Olson v The Queen - Unreported, November 15, 1990, No. T-2603-89 (FCTD) (Butter- worths No. 35008)
  - The applicant challenged the institutional telephone policy which allowed inmates to make two "legal or business" calls per week, two resocialization calls per month and emergency calls. Calls could be made on a collect basis only. In addition, he challenged specific restrictions on himself which prohibited him from making "legal" phone calls for a month when he was found to have abused the privilege by pretending to call a lawyer when, in fact, he was not. The applicant had made extensive use of the telephone policy and was involved in 19 civil court actions.
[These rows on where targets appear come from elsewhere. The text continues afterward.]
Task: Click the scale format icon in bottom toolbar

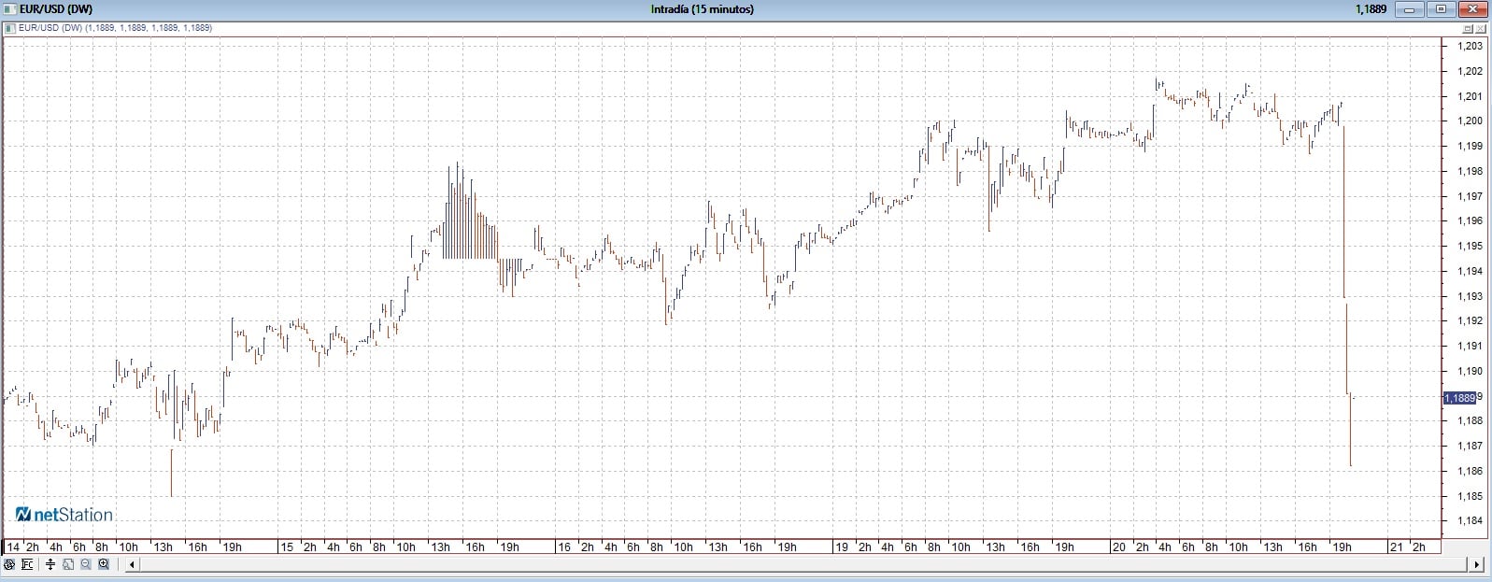Action: [27, 564]
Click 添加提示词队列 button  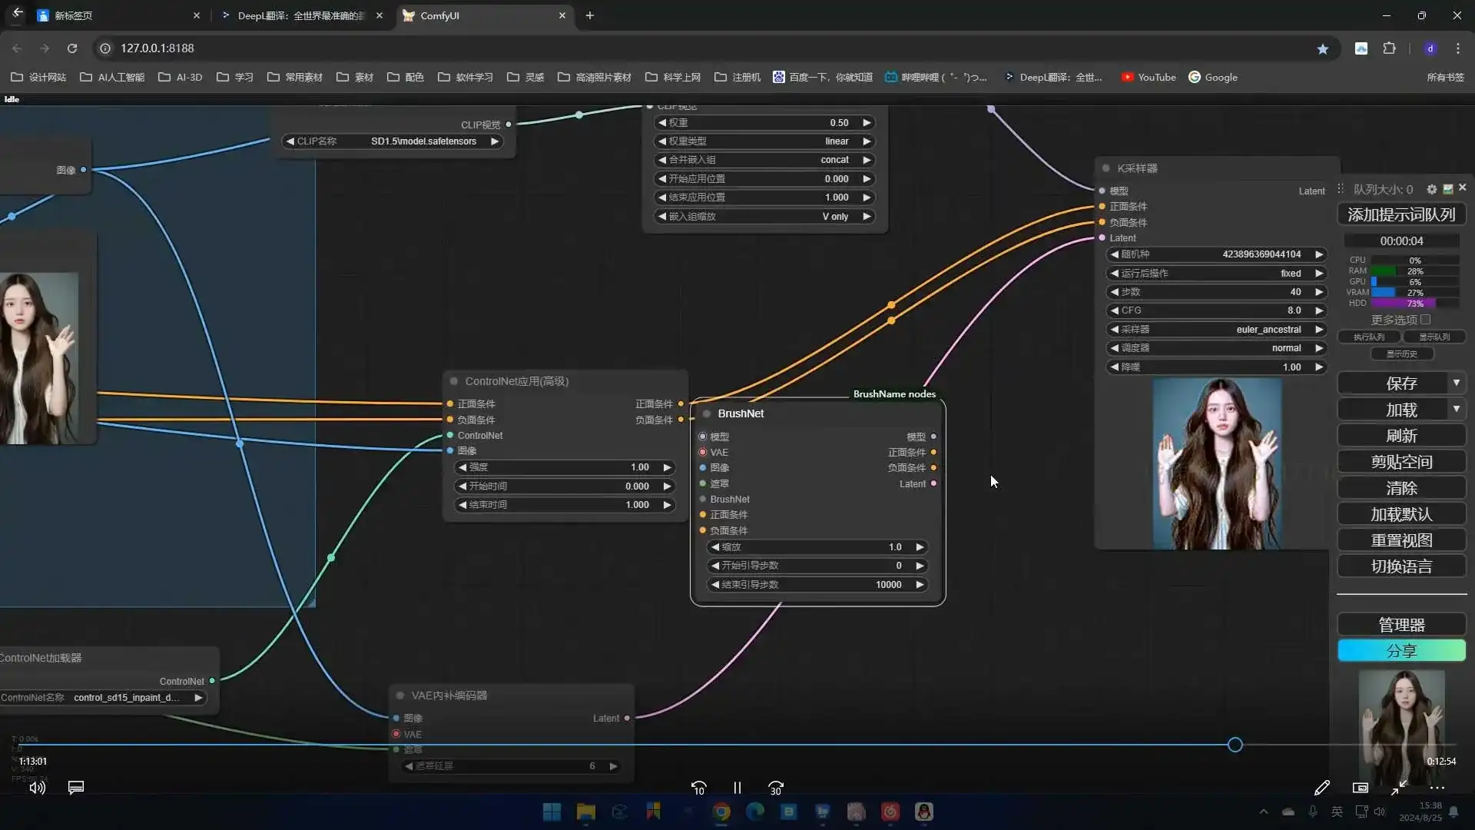click(x=1401, y=214)
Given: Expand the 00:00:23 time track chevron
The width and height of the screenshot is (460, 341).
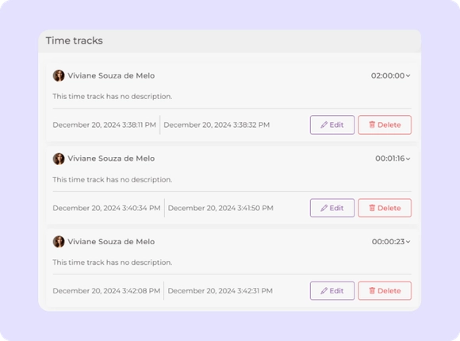Looking at the screenshot, I should tap(408, 242).
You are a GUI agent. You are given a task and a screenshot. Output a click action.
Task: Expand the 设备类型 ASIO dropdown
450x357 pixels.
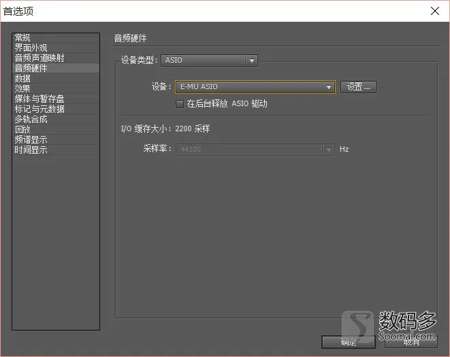(209, 61)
      The court, following Re Latham and Solicitor General of Canada et al (1984) 9 DlR (4th) 393 (FCTD) (see annotation at p5135) held that s10(b) did not apply to the applicant's situation. The court further noted that the calls that the applicant wished to make did not relate to the situation such as internal disciplinary charges or possible further loss of residual liberty within the institution. Furthermore, there was no evidence before the court that the restrictions resulted in any prejudice to the applicant. There is no Charter right allowing penitentiary inmates to telephone their lawyers in an unrestricted fashion. The principles of fundamental justice in s7 of the Charter do not require unlimited access to the telephone by penitentiary inmates. While prisoners do not lose all of their civil rights upon incarceration, it is clear that many restrictions necessarily arise upon incarceration, including restrictions on a prisoner's freedom of expression, freedom of association and liberty.
 
    Editorial Note - Subsequent to the application to Federal Court in relation to Ms Culhane's access to federal penitentiaries, she was similarly barred from visiting provincial institutions. Her application for judicial review of that decision is reported at (1979) 44 CCC (2d) 245 and the appeal from that decision to the British Columbia Court of Appeal which dismissed the appeal is reported at (1980) 51 CCC (2d) 213. An appeal to the Supreme Court of Canada was launched but apparently later abandoned. Ultimately Ms Culhane, by negotiation, was able to resecure her visiting privileges at federal and provincial institutions.
 
Bryntwick v Yoemans and Rousseau - (1983) 1 CCC (3d) 131, 31 CR (3d) 177 (FCTD)
  - A prisoner's visiting rights with his common-law wife were suspended indefinitely because she refused to be subjected to a nude search. Because there were no grounds to support the search within the meaning of Regulation 41 (2) and because the duty to act fairly was not complied with in relation to the visiting rights, the Court ordered visiting rights restored.
 
Beaulieu v Rousseau - Unreported, December 14,1987, Nos. T-2080-86 & T-2081-86 (FCTD)
  - Punishment in disciplinary court followed by loss of earned remission, private family visits, or escorted temporary absence passes does not raise the sort of double jeopardy situation that infringes s11 (h) of the Charter.